Ortolani Test is used in Developmental dysplasia of the hip in newborn. It is performed to determine whether the hip is dislocatable (i.e., whether the femoral head can be pushed out of the acetabulum on examination).
It was first described by Marino Ortolani (1904- 1983) an Italian pediatrician who developed it in 1937.
Ortolani Test must be carried out on a relaxed child, preferably after feeding.
Flex the knees and encircle them with the hands so that the thumbs lie along the medial sides of the thighs and the fingers over the trochanters laterally.
In neonates, it is usually possible to reduce the dislocated femoral head temporarily by gently abducting the hip and lifting the upper leg forward.
A distinct clunk will be felt as the head is reduced.
When pressure on the leg is released, the femoral head will dislocate again. If the hip is dislocated, physical findings may include limited abduction (normal abduction is approximately 90 degrees), asymmetric thigh folds (excess on the affected side), and shortening of the leg compared with the opposite side.
What does a positive Ortolani Test mean?
If a hip is dislocated, as full abduction is approached the femoral head will be felt slipping into the acetabulum. An audible click may accompany the reduction.
Note that restriction of abduction may be pathological, and represent an irreducible dislocation.

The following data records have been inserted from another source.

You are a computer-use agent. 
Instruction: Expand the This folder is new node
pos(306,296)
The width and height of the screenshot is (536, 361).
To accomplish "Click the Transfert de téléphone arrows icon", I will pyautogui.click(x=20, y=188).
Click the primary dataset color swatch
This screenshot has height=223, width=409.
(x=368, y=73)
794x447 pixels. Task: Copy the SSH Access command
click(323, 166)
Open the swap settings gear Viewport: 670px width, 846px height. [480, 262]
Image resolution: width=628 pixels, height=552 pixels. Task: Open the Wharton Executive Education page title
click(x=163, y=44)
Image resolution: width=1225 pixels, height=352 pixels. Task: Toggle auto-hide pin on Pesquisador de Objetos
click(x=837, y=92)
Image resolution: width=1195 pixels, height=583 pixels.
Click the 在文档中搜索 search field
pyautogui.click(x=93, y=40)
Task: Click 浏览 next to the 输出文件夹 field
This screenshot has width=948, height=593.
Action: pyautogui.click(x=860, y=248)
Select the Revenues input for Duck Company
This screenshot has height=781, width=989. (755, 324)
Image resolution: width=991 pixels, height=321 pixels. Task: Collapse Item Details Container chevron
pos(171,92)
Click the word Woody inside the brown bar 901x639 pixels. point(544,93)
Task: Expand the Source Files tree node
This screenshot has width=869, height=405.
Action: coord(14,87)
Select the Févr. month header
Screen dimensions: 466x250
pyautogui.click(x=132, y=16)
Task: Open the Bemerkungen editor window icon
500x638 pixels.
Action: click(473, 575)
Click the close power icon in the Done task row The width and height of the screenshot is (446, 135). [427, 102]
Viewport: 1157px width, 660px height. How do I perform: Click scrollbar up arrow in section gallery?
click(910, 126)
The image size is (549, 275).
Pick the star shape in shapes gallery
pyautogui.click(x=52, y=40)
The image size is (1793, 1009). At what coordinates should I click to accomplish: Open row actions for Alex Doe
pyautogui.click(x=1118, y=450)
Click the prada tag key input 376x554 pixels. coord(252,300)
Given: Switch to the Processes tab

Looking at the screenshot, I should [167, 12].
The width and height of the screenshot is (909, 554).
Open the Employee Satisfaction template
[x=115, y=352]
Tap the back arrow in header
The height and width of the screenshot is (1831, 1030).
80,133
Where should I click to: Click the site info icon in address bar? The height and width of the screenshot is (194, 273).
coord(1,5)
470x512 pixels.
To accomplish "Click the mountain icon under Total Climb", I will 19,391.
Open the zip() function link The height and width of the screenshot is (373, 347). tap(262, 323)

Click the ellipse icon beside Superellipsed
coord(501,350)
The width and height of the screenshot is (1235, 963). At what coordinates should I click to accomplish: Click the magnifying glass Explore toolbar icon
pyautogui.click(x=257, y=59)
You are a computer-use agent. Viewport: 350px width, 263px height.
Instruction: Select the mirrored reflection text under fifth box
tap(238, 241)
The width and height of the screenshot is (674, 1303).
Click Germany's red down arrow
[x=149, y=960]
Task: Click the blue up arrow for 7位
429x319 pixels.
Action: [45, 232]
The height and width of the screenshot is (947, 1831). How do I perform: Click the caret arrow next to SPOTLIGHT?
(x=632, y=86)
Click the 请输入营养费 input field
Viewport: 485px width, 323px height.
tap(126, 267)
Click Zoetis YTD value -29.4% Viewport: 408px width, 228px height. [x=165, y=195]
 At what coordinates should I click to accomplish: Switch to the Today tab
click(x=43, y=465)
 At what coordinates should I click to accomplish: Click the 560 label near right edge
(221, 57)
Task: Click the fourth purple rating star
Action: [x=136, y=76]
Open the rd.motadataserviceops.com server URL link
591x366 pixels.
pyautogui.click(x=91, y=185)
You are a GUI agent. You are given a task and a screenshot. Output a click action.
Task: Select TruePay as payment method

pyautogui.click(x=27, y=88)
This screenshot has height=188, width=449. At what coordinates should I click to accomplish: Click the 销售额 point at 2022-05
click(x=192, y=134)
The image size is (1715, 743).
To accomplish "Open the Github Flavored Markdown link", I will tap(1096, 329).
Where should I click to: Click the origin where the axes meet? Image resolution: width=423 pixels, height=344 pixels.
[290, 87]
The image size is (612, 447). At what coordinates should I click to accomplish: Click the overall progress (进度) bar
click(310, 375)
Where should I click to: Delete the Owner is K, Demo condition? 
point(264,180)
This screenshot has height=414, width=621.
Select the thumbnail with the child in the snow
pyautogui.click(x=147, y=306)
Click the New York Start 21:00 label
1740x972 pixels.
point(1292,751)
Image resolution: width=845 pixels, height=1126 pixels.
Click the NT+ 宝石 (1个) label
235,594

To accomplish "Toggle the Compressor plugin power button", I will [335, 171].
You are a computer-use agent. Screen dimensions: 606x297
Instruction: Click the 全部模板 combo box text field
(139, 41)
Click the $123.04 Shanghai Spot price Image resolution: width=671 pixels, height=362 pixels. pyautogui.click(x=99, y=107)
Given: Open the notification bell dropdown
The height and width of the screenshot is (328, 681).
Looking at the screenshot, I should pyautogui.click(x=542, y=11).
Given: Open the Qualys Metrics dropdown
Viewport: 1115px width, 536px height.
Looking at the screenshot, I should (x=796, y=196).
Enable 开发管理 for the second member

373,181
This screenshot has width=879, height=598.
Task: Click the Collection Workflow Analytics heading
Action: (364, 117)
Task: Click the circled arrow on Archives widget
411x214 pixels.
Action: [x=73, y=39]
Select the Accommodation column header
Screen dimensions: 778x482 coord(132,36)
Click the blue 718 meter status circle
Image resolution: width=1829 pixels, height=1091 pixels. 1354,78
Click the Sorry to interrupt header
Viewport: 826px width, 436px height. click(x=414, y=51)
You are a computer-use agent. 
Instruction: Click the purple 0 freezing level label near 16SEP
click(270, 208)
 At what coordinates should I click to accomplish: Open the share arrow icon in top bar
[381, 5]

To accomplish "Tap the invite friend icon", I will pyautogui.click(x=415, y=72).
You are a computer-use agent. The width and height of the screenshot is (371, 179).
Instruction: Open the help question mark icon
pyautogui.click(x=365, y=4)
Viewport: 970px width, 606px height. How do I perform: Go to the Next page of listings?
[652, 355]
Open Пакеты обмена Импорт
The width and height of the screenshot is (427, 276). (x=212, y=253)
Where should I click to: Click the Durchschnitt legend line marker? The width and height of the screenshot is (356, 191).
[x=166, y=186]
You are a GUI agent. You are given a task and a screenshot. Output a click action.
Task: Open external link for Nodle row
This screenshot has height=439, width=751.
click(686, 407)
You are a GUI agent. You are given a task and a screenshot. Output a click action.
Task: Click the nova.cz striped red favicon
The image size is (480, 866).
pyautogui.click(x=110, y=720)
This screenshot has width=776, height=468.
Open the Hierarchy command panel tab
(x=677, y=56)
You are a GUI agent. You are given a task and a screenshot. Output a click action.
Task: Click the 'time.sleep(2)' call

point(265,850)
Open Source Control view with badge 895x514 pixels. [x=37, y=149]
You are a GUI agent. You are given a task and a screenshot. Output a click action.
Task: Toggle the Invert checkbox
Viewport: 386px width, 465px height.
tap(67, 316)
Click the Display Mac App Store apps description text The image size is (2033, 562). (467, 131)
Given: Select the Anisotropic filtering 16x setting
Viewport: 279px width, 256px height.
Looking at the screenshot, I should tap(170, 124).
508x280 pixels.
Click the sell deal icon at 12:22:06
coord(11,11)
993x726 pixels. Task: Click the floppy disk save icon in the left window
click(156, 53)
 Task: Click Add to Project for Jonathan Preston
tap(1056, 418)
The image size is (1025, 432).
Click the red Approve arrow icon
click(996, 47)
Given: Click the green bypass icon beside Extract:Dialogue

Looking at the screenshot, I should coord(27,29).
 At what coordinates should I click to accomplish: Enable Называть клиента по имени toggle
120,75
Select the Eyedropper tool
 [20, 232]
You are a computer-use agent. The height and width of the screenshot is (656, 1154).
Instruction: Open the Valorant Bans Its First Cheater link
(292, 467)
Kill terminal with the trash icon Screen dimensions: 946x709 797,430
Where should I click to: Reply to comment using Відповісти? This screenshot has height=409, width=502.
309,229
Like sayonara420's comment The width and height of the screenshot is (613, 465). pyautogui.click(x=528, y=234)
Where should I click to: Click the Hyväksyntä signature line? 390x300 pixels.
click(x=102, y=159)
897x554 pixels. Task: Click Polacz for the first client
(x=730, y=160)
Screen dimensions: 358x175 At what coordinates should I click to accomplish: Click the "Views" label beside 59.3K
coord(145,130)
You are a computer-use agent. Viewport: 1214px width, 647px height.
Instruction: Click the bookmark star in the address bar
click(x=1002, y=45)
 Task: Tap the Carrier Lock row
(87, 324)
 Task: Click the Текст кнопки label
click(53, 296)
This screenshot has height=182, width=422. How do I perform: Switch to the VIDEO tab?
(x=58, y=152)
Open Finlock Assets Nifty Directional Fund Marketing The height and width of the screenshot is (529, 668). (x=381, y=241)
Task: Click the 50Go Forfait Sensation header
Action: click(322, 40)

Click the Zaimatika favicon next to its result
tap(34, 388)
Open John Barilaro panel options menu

A positive Ortolani test is indicative of neonatal instability of the hip (NIH), and is usually an indication for splintage.
The examination detects instability of the hip and also allows one to define the degree of instability present. Tönnis differentiates four grades of instability:
Slightly unstable hip without a snap.
Dislocatable hip: The hip can be fully or largely reduced by abduction alone (with a snap).
Hip that can be dislocated and reduced.
Dislocated hip that cannot be reduced. The acetabulum is empty, and the femoral head can be palpated posteriorly; abduction is severely limited and reduction is not possible.
Sensitivity & Specificity
A study by AR Sulaiman 1 found that the incidence of positive Barlow and Ortolani tests among breech babies was 2.8%, the sensitivity & specificity of these two tests were as following:
Sensitivity: 66 %
Specificity: 95 %
A “dry click” without dislocation can often be provoked during the first days of life, but disappears thereafter.
One point to emphasize regarding Barlow and Ortolani test is that the examiner cannot elicit both the Barlow and Ortolani signs from the same hip.
Either the femoral head is sitting in the acetabulum and can be temporarily dislocated on examination (Barlow sign), or the head is dislocated and can be temporarily reduced on examination (Ortolani sign).
If the physical examination findings are equivocal and the patient is considered to be at high risk for Developmental dysplasia of the hip, ultrasound studies should be ordered.
In newborns (<6 months old), it is especially important to perform a careful clinical examination because radiographs are not always reliable in making the diagnosis of congenital dysplasia of the hip in this age group. The use of ultrasound screening of newborns is preferred for early diagnosis of congenital dysplasia of the hip.
As the child reaches age 6 to 18 months, several factors in the clinical presentation change. When the femoral head is dislocated, and the ability to reduce it by abduction has disappeared, several other clinical signs become obvious. The radiographs x-ray is preferred for this age group.
AR Sulaiman, Zakaria Yusof, I Munajat, NAA Lee, Nik Zaki. Developmental Dysplasia of Hip Screening Using Ortolani and Barlow Testing on Breech Delivered Neonates. Malays Orthop J. 2011 Nov; 5(3): 13–16. PMID: 25279029.